Collected data:
○ ○ ○ ○ ○

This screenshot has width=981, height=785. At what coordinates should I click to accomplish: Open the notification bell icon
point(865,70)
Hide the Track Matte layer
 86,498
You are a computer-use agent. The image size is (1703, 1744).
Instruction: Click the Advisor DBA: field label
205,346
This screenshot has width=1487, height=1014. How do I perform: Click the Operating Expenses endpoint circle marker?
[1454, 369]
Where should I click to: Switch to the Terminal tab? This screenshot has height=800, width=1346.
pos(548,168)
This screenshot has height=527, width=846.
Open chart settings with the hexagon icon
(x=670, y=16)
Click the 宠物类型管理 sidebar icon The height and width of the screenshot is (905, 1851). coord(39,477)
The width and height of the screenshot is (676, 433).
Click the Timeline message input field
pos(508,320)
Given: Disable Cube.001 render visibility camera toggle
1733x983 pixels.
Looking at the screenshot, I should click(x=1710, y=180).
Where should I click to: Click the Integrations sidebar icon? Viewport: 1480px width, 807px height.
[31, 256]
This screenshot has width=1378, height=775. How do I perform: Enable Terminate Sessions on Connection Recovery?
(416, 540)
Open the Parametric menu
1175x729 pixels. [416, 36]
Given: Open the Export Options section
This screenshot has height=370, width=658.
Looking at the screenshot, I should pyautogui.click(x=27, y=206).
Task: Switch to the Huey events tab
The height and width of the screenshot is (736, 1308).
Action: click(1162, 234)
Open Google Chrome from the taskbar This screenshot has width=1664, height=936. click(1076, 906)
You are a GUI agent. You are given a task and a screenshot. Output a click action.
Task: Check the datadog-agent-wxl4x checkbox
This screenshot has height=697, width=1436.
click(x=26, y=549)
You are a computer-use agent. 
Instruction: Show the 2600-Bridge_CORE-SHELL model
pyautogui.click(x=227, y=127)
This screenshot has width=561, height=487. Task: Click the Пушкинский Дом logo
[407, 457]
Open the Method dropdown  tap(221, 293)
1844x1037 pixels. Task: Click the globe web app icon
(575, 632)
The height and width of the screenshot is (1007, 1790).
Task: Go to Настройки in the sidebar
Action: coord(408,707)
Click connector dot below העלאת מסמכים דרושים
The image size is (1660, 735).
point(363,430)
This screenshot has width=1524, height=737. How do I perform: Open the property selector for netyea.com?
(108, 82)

○ ○ ○ ○ ○

WORK ORDER: If a line in the data above holds the word "agent", count it, and give only the final number.

RESPONSE TO THIS TASK: 4